Every record below must be retyped exactly, with the pictures left out.
--- EXERCISE INPUT Enclosed Below ---
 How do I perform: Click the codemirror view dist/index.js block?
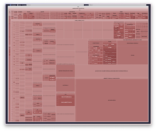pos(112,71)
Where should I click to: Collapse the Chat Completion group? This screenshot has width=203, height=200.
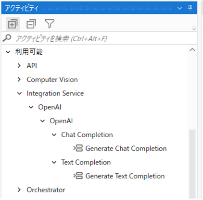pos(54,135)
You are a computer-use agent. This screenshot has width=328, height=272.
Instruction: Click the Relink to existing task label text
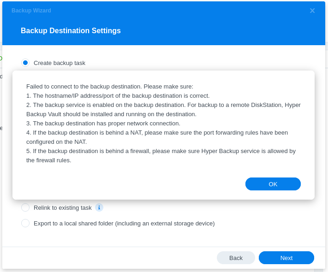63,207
--- End of Enclosed EXERCISE INPUT ---
• RESULT OF THE TASK:
 How do I perform: Click the codemirror view dist/index.js block?
pos(112,71)
Where should I click to: Collapse the Chat Completion group? This screenshot has width=203, height=200.
pos(54,135)
You are a computer-use agent. This screenshot has width=328, height=272.
Instruction: Click the Relink to existing task label text
63,207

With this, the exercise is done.